▶ **The request**: Duplicate the part of the data that opens with the line containing "Given: Expand the" and runs through the end of the data, keeping every line unchanged.

— BEGIN Excerpted records —

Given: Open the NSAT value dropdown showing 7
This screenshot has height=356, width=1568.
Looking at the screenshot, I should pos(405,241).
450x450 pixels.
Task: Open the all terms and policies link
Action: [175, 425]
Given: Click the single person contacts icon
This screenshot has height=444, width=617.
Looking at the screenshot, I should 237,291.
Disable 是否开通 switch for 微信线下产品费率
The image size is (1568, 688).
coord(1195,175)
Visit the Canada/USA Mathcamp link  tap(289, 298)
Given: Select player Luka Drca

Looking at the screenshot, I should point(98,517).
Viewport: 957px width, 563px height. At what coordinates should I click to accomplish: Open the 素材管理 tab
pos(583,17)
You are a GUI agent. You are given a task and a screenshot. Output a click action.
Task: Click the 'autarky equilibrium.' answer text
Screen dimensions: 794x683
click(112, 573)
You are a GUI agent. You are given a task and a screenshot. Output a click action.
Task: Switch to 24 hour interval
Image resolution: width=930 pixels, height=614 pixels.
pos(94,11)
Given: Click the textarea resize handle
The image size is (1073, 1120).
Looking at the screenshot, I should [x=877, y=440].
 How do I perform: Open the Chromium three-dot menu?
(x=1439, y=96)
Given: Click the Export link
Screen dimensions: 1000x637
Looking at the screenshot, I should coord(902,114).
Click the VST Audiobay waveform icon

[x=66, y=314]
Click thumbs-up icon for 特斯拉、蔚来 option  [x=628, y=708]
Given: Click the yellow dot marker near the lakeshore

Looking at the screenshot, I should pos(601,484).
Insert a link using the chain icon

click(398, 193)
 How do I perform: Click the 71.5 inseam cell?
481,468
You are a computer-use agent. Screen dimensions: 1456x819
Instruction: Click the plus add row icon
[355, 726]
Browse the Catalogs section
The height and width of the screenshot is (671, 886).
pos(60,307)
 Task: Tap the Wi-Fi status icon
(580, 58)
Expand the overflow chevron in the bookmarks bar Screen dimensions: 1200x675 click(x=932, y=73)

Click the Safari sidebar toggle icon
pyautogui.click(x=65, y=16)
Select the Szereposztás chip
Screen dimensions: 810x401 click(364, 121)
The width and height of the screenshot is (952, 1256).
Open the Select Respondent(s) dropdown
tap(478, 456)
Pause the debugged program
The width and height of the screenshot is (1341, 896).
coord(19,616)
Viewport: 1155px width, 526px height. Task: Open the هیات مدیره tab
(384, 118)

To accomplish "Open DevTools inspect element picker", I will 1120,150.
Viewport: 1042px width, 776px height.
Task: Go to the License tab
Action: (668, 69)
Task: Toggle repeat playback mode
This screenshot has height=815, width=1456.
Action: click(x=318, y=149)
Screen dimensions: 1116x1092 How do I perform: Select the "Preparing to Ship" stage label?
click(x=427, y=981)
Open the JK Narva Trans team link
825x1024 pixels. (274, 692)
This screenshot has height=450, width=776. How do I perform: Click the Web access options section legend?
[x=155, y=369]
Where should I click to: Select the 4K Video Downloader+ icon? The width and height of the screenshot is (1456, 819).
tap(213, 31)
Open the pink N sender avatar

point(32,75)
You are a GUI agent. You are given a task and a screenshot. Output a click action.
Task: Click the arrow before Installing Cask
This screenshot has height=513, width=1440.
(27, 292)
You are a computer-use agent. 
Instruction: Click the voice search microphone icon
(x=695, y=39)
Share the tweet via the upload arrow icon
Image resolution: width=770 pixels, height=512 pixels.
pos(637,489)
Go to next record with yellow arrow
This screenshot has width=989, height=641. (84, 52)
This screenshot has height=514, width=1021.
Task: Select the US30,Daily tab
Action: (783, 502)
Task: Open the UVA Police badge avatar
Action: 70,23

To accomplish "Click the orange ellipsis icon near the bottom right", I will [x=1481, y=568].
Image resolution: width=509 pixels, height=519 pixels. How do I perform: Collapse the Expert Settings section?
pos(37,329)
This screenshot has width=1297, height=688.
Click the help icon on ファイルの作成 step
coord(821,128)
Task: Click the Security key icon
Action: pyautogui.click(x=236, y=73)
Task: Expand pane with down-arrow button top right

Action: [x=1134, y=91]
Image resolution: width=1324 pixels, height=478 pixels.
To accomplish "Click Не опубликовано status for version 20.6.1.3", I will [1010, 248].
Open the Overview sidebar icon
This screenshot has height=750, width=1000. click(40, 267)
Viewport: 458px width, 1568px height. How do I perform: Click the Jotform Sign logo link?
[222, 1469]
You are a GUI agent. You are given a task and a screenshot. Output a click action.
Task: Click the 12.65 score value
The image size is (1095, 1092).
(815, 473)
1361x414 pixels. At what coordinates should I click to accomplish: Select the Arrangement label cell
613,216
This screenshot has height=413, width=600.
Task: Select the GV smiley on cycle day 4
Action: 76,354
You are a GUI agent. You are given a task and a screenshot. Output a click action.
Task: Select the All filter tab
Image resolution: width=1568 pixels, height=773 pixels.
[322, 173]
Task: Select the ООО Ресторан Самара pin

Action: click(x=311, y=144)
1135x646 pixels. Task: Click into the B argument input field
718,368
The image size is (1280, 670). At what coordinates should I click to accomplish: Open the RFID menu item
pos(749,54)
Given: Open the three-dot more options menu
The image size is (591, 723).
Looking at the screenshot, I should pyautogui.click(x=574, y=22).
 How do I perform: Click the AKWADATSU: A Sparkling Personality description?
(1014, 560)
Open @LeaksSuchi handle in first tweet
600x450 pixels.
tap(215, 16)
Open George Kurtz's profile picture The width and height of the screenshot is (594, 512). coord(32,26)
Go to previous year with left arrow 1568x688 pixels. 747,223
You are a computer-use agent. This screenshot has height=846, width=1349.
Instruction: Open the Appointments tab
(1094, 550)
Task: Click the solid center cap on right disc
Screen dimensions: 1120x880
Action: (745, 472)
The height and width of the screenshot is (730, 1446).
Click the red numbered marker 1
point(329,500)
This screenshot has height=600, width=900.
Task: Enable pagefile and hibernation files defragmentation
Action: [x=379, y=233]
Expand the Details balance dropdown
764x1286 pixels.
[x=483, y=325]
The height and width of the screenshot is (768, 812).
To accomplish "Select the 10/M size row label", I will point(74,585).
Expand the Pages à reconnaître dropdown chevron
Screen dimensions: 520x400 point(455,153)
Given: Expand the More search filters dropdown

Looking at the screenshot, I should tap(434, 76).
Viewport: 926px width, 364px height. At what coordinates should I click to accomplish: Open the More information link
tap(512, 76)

— END Excerpted records —

▶ **Solved problem**:
Given: Expand the More search filters dropdown

Looking at the screenshot, I should tap(434, 76).
Viewport: 926px width, 364px height. At what coordinates should I click to accomplish: Open the More information link
tap(512, 76)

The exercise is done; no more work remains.